WORK ORDER - Your response should be the lines from the one holding "Credentials (422, 328)" to the last line of the data below, copied exactly and with no additions.

DATASET RECORDS -
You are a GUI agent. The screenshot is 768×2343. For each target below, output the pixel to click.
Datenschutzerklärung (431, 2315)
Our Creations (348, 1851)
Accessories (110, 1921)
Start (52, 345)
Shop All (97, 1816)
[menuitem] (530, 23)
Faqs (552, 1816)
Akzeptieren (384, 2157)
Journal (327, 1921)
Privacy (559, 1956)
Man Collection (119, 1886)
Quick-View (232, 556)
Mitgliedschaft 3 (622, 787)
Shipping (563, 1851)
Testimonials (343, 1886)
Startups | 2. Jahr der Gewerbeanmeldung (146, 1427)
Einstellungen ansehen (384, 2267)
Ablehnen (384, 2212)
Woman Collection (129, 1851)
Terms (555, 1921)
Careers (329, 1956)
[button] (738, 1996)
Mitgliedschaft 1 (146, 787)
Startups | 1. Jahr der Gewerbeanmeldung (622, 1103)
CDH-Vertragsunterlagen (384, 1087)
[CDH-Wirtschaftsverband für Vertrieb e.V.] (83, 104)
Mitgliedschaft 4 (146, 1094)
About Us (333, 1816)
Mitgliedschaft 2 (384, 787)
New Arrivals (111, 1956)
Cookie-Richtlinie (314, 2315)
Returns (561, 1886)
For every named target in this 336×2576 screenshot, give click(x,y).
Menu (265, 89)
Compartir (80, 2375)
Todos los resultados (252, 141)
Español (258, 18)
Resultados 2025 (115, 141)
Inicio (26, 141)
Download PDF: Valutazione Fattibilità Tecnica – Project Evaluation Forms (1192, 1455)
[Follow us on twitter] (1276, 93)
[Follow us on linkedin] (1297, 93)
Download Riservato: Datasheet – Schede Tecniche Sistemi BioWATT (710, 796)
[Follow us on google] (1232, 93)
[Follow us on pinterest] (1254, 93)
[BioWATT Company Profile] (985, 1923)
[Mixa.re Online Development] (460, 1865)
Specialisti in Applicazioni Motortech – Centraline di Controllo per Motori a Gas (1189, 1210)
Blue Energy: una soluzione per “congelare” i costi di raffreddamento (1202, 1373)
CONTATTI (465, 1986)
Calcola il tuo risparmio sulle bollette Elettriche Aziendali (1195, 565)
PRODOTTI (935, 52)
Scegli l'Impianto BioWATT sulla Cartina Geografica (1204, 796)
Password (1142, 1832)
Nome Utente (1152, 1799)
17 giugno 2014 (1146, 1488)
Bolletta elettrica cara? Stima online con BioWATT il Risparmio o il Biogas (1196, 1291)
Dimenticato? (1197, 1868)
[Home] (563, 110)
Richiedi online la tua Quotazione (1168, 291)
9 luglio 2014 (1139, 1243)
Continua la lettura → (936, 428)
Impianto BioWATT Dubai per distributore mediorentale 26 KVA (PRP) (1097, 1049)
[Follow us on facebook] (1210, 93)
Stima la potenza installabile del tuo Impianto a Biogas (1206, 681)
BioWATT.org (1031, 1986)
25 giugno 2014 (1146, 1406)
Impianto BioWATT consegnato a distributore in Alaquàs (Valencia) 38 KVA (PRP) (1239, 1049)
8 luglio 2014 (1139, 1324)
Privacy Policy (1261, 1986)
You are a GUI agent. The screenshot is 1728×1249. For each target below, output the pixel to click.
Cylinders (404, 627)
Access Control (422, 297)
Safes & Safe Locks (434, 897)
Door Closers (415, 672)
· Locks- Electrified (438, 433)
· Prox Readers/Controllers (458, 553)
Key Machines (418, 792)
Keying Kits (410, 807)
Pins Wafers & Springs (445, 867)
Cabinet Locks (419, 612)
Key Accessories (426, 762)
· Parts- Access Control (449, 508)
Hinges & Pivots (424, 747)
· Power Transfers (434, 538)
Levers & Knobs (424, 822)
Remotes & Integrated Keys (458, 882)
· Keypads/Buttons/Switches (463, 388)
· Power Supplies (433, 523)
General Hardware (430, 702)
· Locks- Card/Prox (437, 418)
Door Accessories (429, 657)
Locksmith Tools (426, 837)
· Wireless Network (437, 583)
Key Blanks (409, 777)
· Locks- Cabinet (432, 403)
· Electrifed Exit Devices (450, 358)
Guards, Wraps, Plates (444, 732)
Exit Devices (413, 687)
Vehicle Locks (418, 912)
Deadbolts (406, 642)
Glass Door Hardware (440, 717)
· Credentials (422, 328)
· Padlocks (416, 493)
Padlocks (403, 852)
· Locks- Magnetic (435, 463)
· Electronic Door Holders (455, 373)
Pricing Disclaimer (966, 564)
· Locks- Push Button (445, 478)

TASK OUTPUT -
· Credentials (422, 328)
· Padlocks (416, 493)
Padlocks (403, 852)
· Locks- Magnetic (435, 463)
· Electronic Door Holders (455, 373)
Pricing Disclaimer (966, 564)
· Locks- Push Button (445, 478)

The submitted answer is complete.